Items from a dataset
*-*-*

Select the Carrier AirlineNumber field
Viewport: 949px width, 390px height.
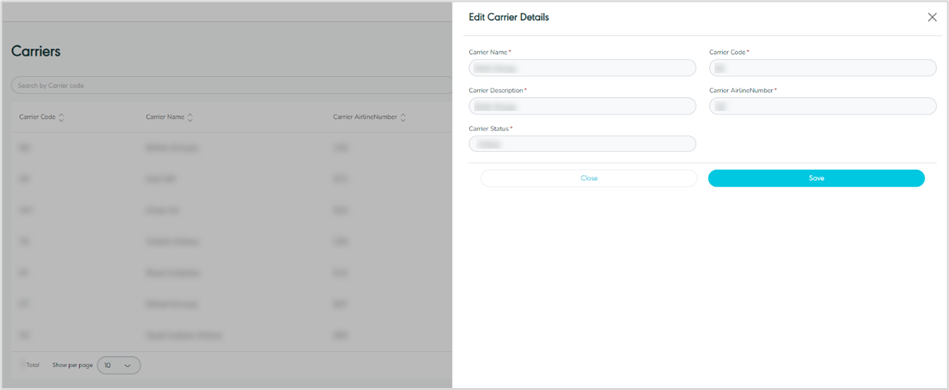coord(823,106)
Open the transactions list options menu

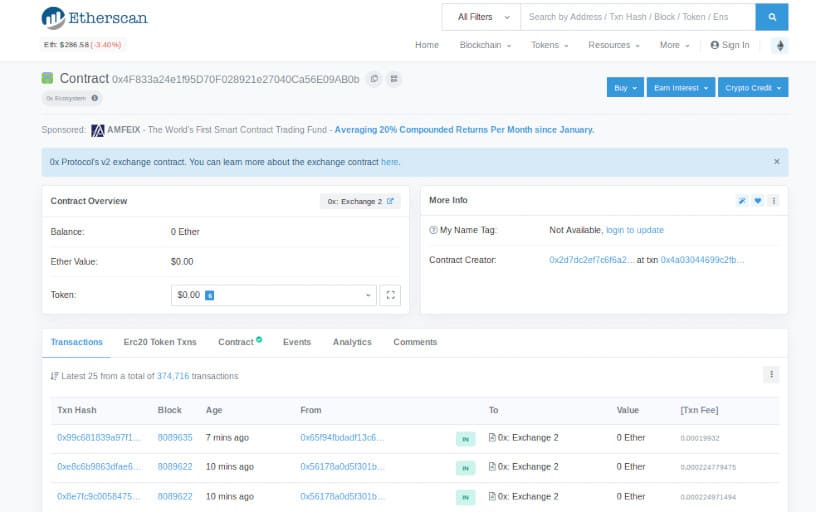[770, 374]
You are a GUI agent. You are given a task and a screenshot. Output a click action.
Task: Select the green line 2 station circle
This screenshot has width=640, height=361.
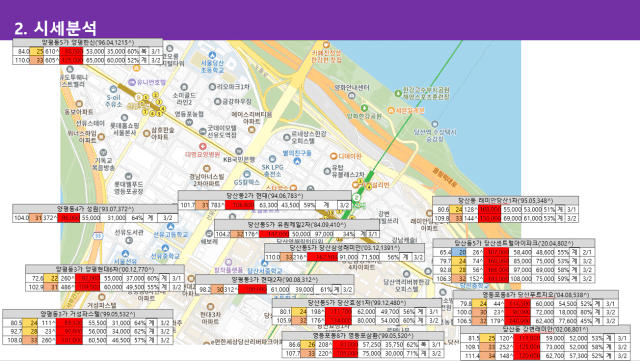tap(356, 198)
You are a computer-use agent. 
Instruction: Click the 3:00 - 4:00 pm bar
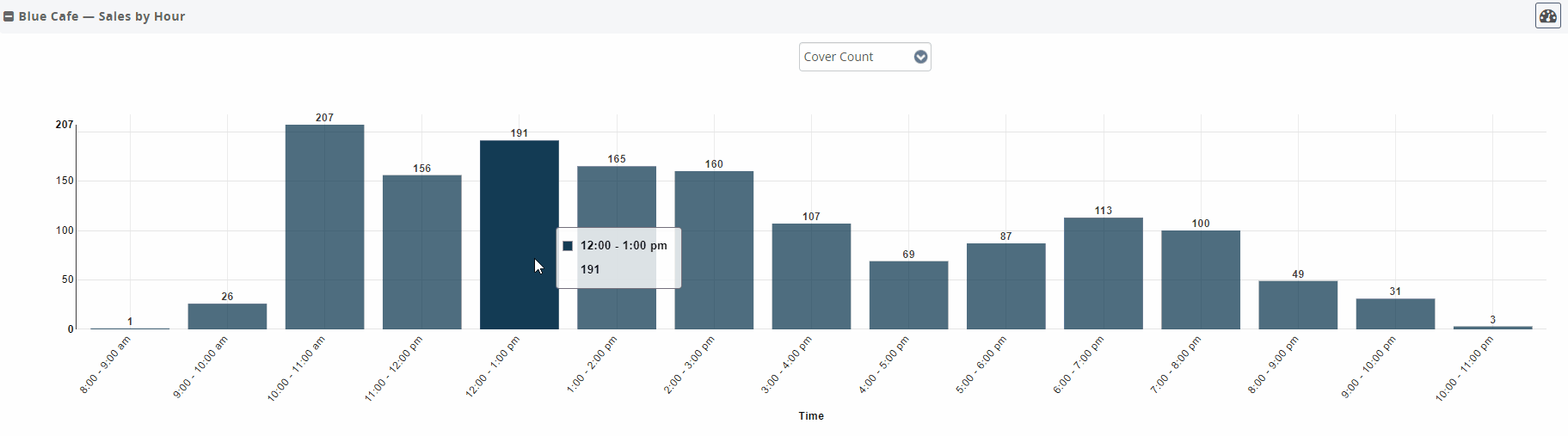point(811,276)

*-*-*

* Required work: Every line from the line containing "Task: Select the green line 2 station circle" through the last line above is to be printed exactly. Pictures are not copied.

* Response:
Task: Select the green line 2 station circle
This screenshot has width=640, height=361.
tap(356, 198)
You are a computer-use agent. 
Instruction: Click the 3:00 - 4:00 pm bar
point(811,276)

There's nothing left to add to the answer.